━━ DATA SHOWN

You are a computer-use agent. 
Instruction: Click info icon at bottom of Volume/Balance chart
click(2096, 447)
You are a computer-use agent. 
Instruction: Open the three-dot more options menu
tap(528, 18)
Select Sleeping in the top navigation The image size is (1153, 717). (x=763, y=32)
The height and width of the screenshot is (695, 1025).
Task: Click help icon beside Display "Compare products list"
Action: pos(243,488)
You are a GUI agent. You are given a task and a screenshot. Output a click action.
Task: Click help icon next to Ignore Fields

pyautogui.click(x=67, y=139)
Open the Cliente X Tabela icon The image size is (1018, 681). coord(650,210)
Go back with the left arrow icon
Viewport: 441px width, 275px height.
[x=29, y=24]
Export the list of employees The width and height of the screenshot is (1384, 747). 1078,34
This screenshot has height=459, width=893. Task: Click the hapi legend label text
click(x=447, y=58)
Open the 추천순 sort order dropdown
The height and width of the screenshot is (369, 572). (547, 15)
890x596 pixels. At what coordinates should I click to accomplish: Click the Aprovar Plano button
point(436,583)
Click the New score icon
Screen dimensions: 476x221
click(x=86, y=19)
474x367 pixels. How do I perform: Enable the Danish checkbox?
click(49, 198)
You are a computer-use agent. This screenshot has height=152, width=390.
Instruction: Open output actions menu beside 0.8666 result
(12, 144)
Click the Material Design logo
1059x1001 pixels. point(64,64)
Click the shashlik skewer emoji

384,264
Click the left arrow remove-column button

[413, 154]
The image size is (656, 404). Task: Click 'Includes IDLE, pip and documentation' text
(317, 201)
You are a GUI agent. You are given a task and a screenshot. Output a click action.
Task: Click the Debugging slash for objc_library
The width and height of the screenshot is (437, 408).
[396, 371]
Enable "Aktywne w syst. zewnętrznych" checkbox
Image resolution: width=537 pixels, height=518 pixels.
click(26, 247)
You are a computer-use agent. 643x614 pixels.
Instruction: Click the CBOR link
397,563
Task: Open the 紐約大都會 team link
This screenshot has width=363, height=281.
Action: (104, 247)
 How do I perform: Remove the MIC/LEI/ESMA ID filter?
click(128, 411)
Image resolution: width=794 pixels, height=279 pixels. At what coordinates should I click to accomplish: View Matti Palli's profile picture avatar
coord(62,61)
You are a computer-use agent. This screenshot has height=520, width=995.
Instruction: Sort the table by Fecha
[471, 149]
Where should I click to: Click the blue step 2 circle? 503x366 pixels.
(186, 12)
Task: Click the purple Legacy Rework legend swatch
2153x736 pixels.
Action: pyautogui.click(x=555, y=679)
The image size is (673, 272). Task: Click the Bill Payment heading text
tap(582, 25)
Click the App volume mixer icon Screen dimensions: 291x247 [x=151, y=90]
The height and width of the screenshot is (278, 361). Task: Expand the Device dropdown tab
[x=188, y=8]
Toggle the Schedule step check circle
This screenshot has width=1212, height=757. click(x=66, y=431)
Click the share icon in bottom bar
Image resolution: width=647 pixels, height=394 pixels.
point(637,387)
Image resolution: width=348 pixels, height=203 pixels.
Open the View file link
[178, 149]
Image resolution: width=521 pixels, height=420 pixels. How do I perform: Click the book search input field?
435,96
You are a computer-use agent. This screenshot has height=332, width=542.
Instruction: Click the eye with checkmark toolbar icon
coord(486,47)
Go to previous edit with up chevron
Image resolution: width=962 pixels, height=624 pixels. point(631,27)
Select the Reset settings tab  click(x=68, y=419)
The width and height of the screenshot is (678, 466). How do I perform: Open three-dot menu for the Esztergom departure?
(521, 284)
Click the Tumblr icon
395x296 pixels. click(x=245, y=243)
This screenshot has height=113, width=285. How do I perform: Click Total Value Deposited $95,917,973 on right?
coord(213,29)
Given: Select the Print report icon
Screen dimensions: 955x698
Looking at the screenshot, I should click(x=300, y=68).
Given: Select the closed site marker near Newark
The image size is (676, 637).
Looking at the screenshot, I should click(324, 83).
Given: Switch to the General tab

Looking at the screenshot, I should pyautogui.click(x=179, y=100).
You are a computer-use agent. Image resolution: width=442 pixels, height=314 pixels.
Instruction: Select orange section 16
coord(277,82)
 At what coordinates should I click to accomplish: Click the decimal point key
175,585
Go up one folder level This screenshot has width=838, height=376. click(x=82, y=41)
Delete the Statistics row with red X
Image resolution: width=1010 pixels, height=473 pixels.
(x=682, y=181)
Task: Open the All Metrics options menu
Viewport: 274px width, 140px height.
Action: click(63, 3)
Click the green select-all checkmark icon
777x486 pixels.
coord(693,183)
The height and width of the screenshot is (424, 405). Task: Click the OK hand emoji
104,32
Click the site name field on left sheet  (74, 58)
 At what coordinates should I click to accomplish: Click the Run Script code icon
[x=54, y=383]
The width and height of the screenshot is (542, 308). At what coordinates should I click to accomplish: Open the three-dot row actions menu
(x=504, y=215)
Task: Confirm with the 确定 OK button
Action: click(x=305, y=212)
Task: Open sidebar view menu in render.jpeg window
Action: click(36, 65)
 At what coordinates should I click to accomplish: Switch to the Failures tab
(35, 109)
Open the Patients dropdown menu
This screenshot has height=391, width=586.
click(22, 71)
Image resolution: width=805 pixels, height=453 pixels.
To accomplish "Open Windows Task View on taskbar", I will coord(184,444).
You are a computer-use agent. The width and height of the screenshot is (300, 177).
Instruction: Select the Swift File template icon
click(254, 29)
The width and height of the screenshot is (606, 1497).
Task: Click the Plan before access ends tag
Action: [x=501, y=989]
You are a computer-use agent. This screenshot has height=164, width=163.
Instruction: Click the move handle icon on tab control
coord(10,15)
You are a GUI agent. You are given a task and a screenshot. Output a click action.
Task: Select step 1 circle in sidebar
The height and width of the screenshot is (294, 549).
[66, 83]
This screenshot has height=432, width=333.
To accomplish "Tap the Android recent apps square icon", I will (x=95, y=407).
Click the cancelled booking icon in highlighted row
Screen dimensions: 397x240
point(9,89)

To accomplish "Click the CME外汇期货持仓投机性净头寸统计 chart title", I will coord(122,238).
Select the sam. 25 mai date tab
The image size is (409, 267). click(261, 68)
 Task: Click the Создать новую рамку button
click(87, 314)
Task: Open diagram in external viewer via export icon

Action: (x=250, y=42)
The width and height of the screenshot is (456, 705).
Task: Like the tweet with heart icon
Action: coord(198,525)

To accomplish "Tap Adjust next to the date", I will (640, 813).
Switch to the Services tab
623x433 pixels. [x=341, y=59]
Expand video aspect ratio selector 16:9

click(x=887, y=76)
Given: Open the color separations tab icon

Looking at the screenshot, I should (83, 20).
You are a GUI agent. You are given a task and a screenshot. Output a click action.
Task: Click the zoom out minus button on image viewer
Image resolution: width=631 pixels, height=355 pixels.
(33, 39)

━━━━

WHAT YOU ARE ASKED TO DO
In the records above, the line with "Task: Click the Создать новую рамку button" marks the start and the line with "Task: Click the zoom" marks the end; copy that stretch exactly, both lines included, and nothing else.

ANSWER TO THIS TASK
 Task: Click the Создать новую рамку button
click(87, 314)
Task: Open diagram in external viewer via export icon

Action: (x=250, y=42)
The width and height of the screenshot is (456, 705).
Task: Like the tweet with heart icon
Action: coord(198,525)

To accomplish "Tap Adjust next to the date", I will (640, 813).
Switch to the Services tab
623x433 pixels. [x=341, y=59]
Expand video aspect ratio selector 16:9

click(x=887, y=76)
Given: Open the color separations tab icon

Looking at the screenshot, I should (83, 20).
You are a GUI agent. You are given a task and a screenshot. Output a click action.
Task: Click the zoom out minus button on image viewer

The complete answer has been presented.